Sorry about the lack of posts recently, I’ve been working like nobody’s business. #excusesexcuses
I do want to give you a quick heads up about The Vancouver Recipe, a documentary on which I was a bit of a hired gun interviewer. As Senor Poster above says, it’s airing at 7:00 tomorrow (Saturday). Set the PVR, or, you know, watch it live if you’re all retro like me.
The basic premise involves chefs talking about what makes the Vancouver food scene what it is, from the actual ingredients we can access here, to the mix of different ethnic backgrounds, the extremely active dining culture, and the chefs who actively choose to live and work here.
At least I think that’s what it is.
You see, as per my hired gun reference, this is one of a few projects that I’ve taken on recently where I’m not involved every step of the way. In place of pitching an idea, doing all of the interviews, writing the copy or script, and then being intimately involved with the edit process, I’ve shown up on the day of the interview (after doing some prelim research, of course), done my best to engage with the interview subject and evoke thoughtful, heartfelt answers, and then strolled away.
In some ways, it feels like I’m on the other side of the table, the one where interview subjects usually are. What’s the direction of the story? What clips are being used and why — how are they being positioned? What’s being written into the story? Where does each person fit into the overall piece? etcetera etcetera etcetera
Not only am I not able to answer these questions, I’m asking them myself. I’ll only know, I guess, on Saturday.
I do know I suggested including certain people versus others, and that I loved having the time to have nice long interviews with the subjects — a luxury compared to the world of daily news. I also know in our conversations that the chefs spoke knowledgeably and passionately about what they do, guided in a tiny way by the focus I had thought about in advance, and the question line I crafted.
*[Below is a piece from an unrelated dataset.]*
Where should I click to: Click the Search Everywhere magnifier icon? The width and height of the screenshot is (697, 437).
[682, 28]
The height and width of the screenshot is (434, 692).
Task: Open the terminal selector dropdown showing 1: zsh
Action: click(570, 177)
I love interviewing. I mean, I seriously love it. It’s one of the best parts of being a journo. And truth be told, being a hired gun has a more immediate financial return than taking a project entirely from concept to completion. It may also create a better overall product, with individuals able to step in and perform tasks at which they excel, rather than having it entirely handled by a jack of all trades.
It is still a little strange for a control freak like me to step away from the process. I’m looking forward to checking out to the results on Saturday night.